Entries for locating described items:
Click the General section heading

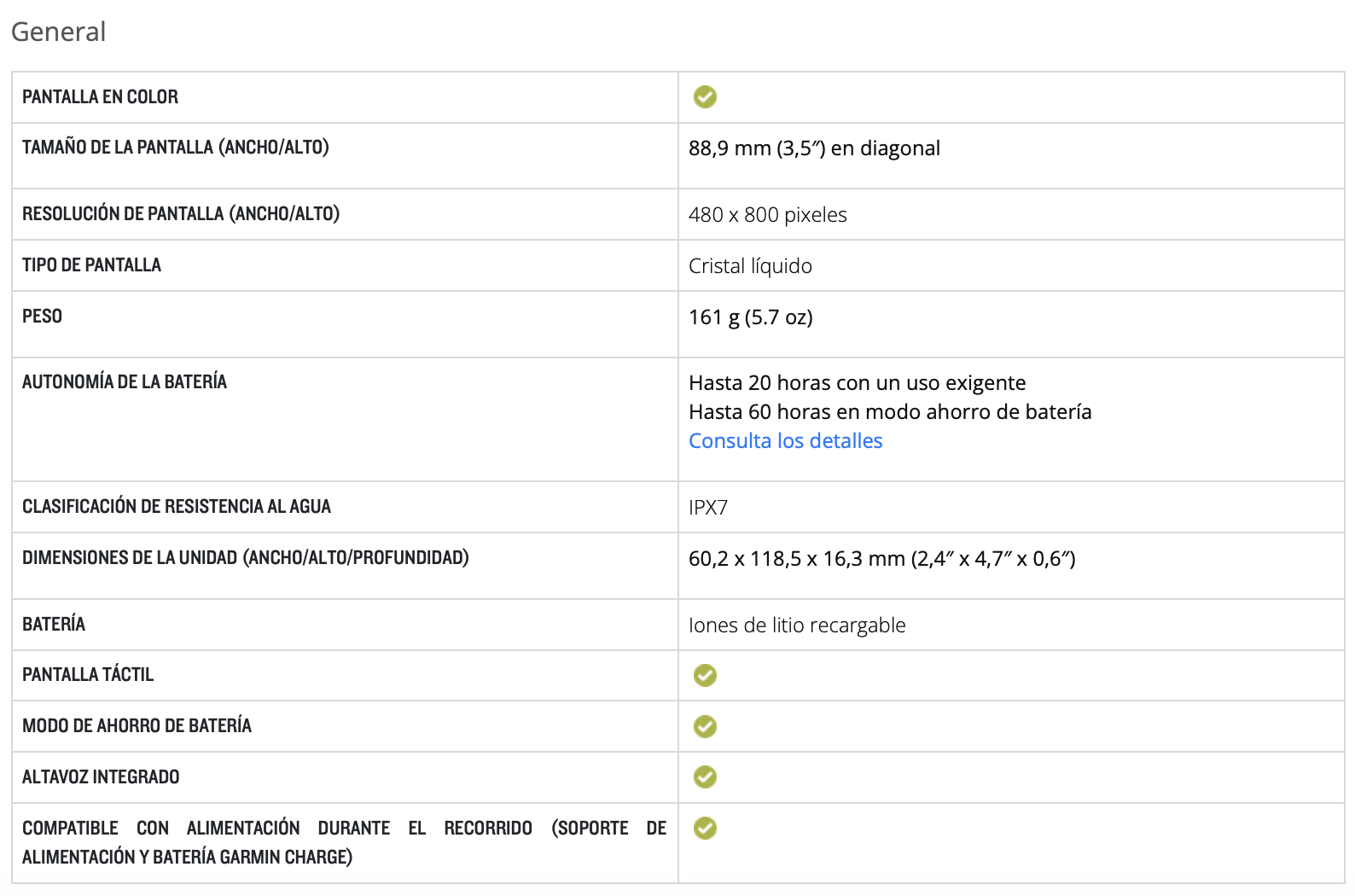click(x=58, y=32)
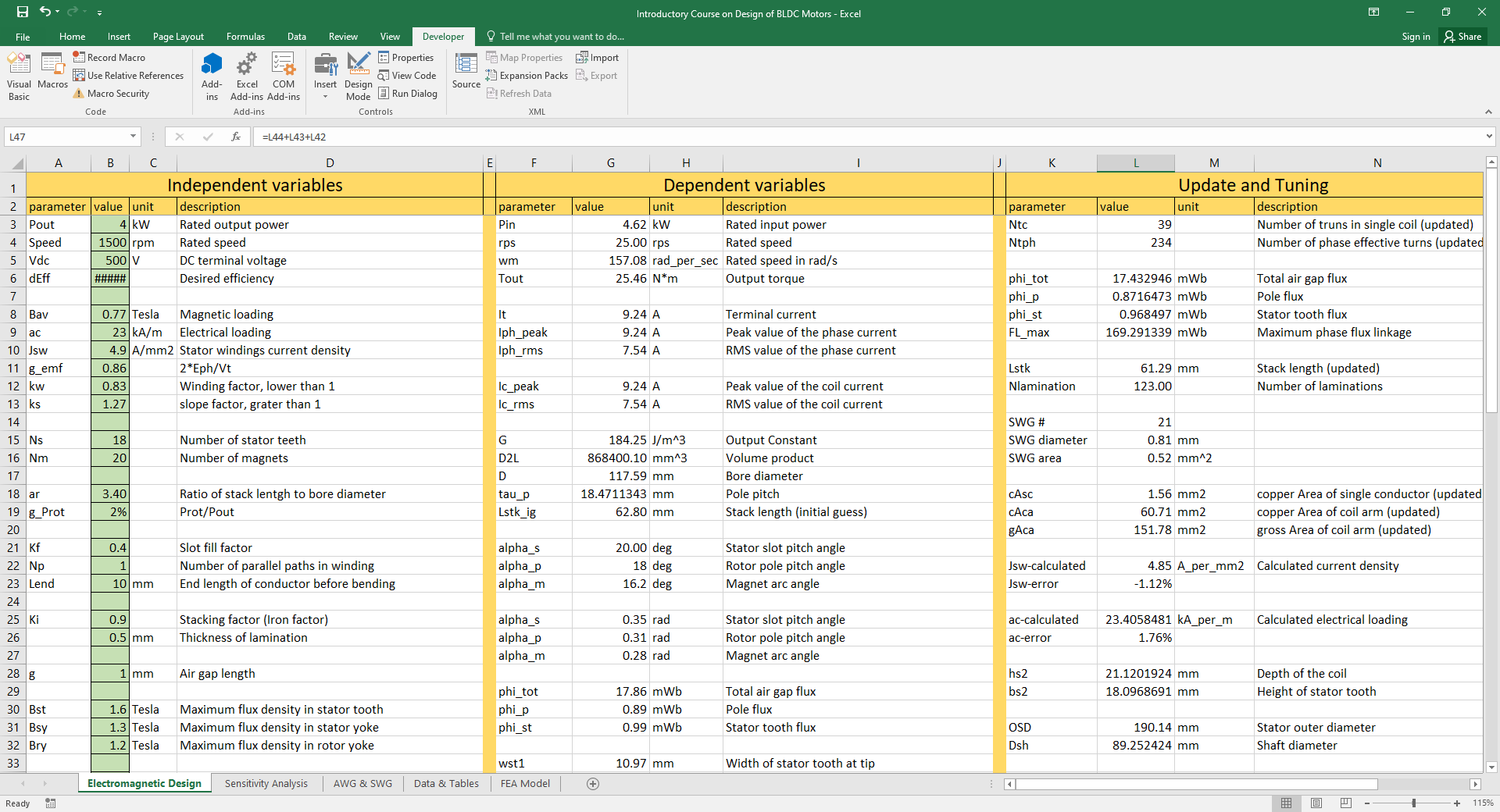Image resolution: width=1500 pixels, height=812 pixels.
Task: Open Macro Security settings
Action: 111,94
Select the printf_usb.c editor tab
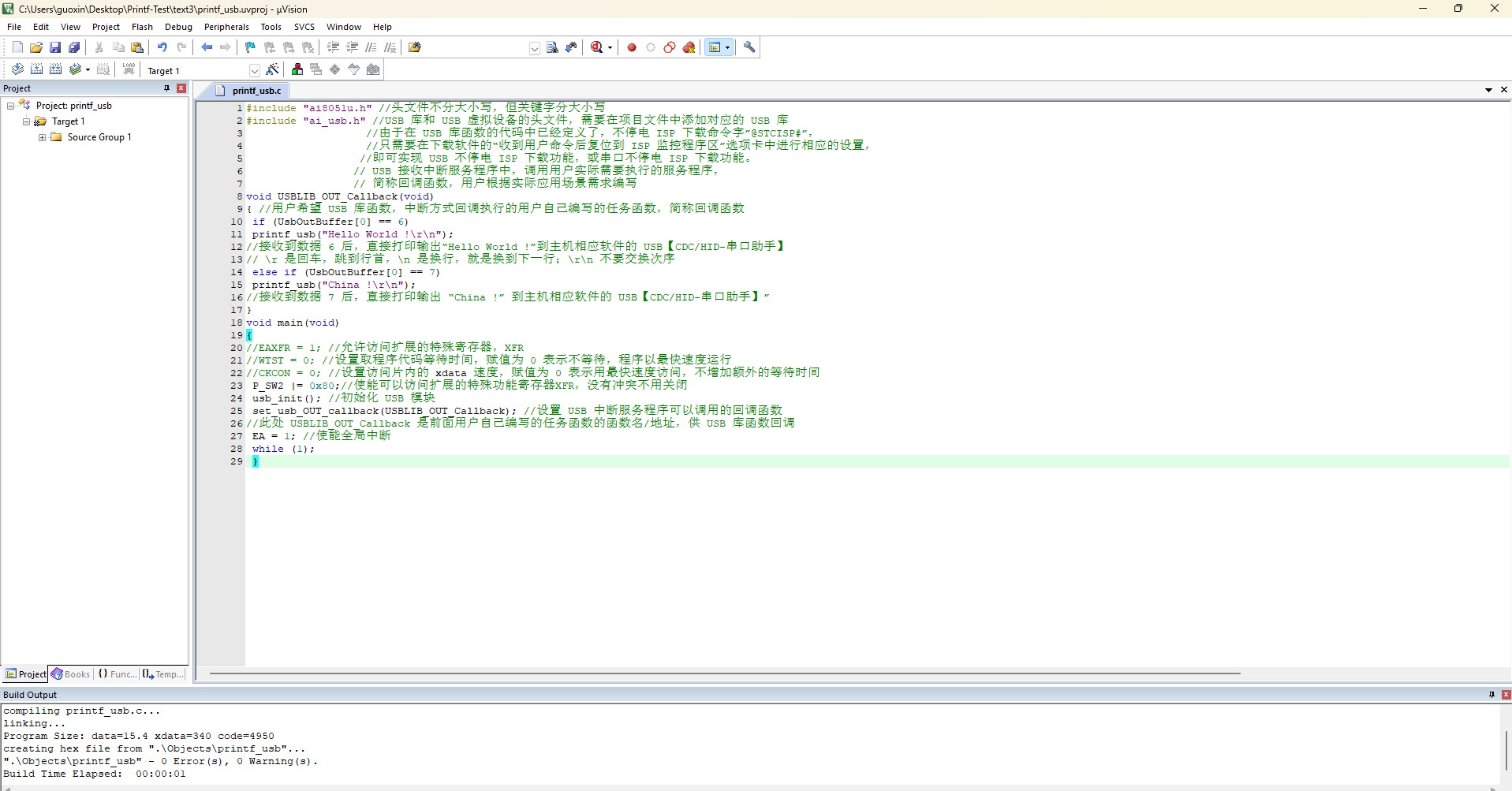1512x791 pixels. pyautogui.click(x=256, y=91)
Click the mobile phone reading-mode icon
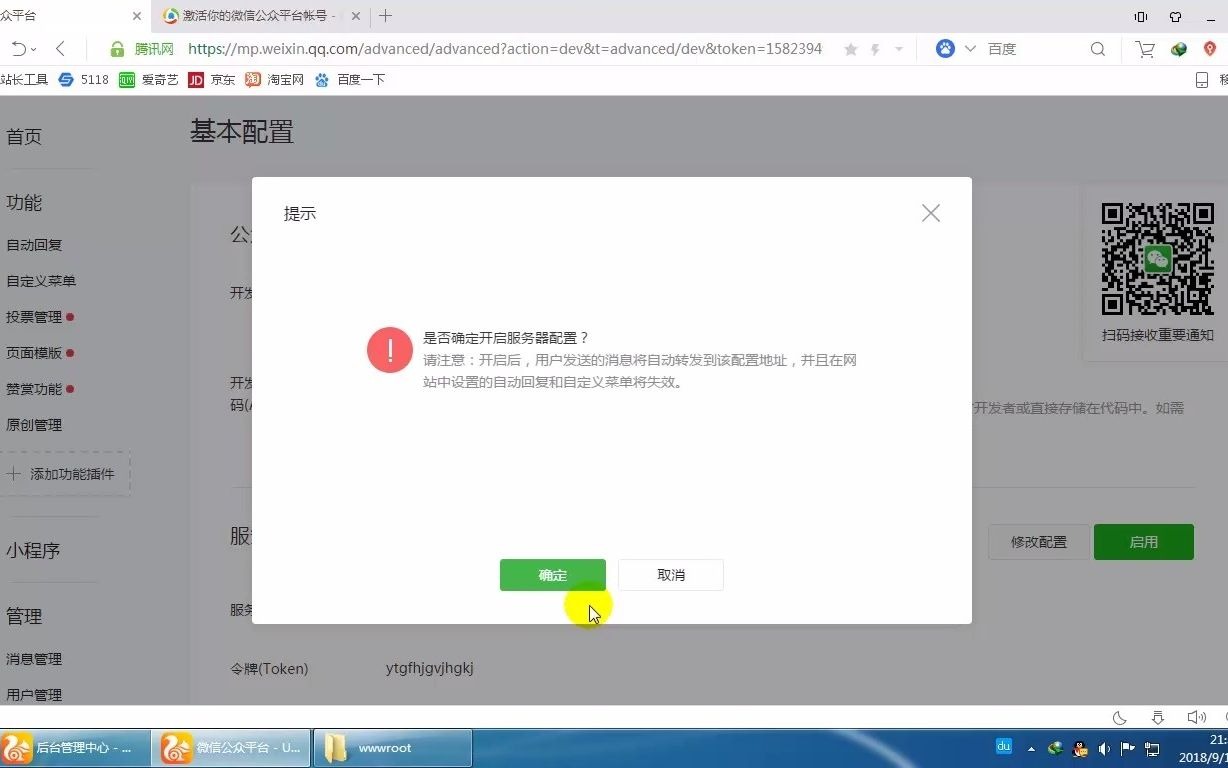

What is asked: Rewrite the entries as a numbered list, beginning at the line that contains "Select the printf_usb.c editor tab" and continuing through the end of the entries, with blank lines omitted. Exclude the pictures from the list.

The answer:
1. Select the printf_usb.c editor tab
2. 1512x791 pixels. pyautogui.click(x=256, y=91)
3. Click the mobile phone reading-mode icon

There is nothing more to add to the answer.